I moderated r/twoxchromosomes (among other subs) daily for almost six years. I stopped moderating at the start of this year in part because I could feel reddit admins were fighting against me more than they were helping me. That’s not really important except to give some background for this post.
I facilitated Adopt-an-Admin for TwoX while I was a moderator. I was the primary point of contact for admins in the program. I helped get them onboarded and started moderating. I addressed the majority of their questions. After a couple rounds of it, I started to feel the same way a lot of admin adopters feel - that I was being used as a free (for reddit) training program to teach reddit employees how reddit works. But given the recent threats by reddit admins, I’m seeing Adopt-an-Admin in a very different light.
I brought admins into protected moderator spaces and showed them stuff that ordinary subreddit members would never see. I shared processes with them and showed them how to moderate our subreddit. While I rarely gave them much more than I would any other brand new moderator (which is neither full permissions nor full visibility into discussion spaces), that’s stuff that is shared to maybe 70 people ever, for a subreddit with 13 million members.
What I naively thought I was doing was giving reddit admins a perspective on some of the challenges we face with the moderation tools we had. What I was also doing was giving them the tools and processes they would need to dump the moderation team and more easily spin up replacements, whether that’s another group of volunteers or reddit’s paid moderators in AEO. In one round, reddit admins asked us to keep on an adoptee, which we thankfully declined.
If your subreddit participated in Adopt-an-Admin, I strongly encourage you to take inventory of exactly what you gave them access to, and make any necessary changes to cut off that access and change those processes.
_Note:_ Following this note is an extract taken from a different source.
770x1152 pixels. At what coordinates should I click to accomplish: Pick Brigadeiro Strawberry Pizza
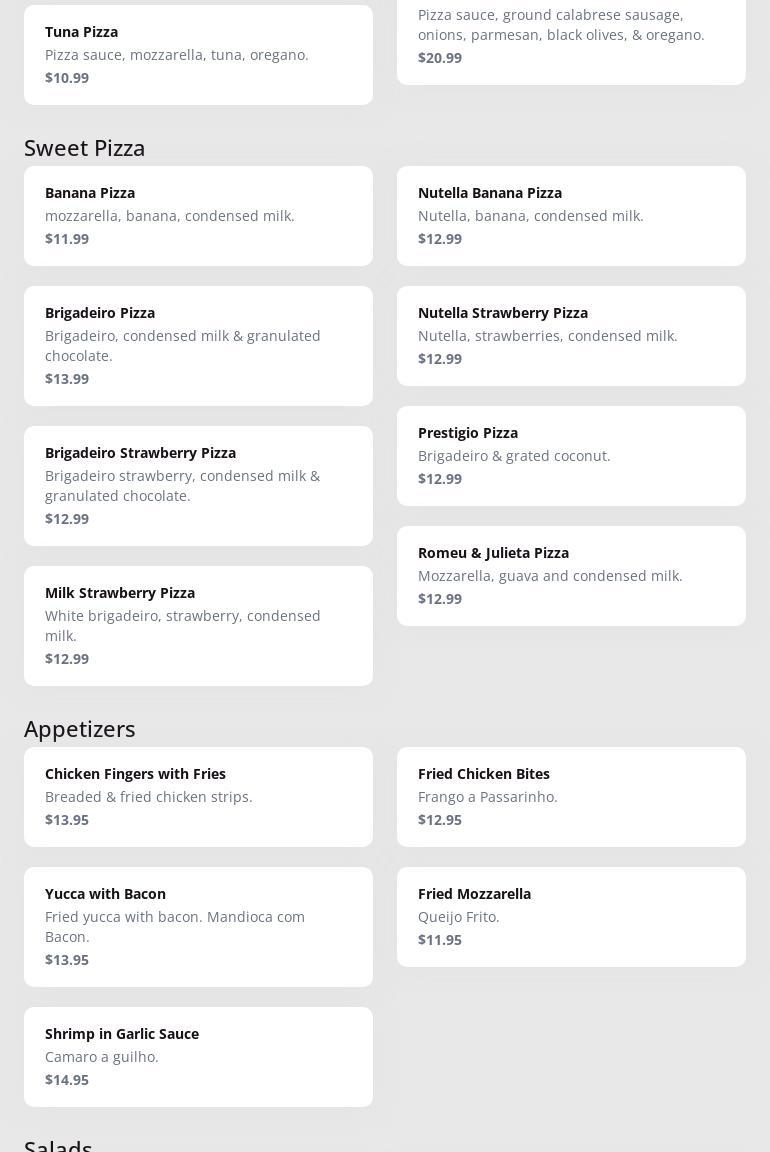pyautogui.click(x=198, y=485)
Ask yourself some of these questions:
- Did you revoke all of their moderator permissions?
- Did you revoke all of their access to backroom subs, slack channels, discord servers?
- Did you show them your custom mod tools or give them code?
- Did you give them access to any code repos?
- Did you share any documentation that you created through experience in moderation?
Given that reddit admins are now executing on threats to rip and replace whole moderation teams, you should consider taking steps to make that as much of a challenge for them as possible. Give them no headstart. Force them to learn the same lessons you did.
I would also discourage anyone from participating in future iterations of Adopt-an-Admin. Whatever the goals were of that program, they didn’t take away from it the value of the work volunteers put into moderation. Even if they aren’t using it to harvest your work as moderators, they definitely aren’t using it to help you.
This must be gutting. I really did love Reddit, it felt like the last bastion of the old school internet for me.
Then you’re not going old school enough. Lemmy is the real old school. This is what it was like in the 90s and early 2000s, mixed with ideas we’ve learned since then.
Am I the only one thoroughly enjoying this “find out” stage Reddit mods are going through? It’s so cute how surprised they act! I mean, regular mod power-tripping is bad enough, but actually thinking that you have a say in the policies of the faceless corporation you’re donating your labor to is an entirely different level of delusion. You’d think not being paid would give them a clue how much Reddit values them, but evidently not.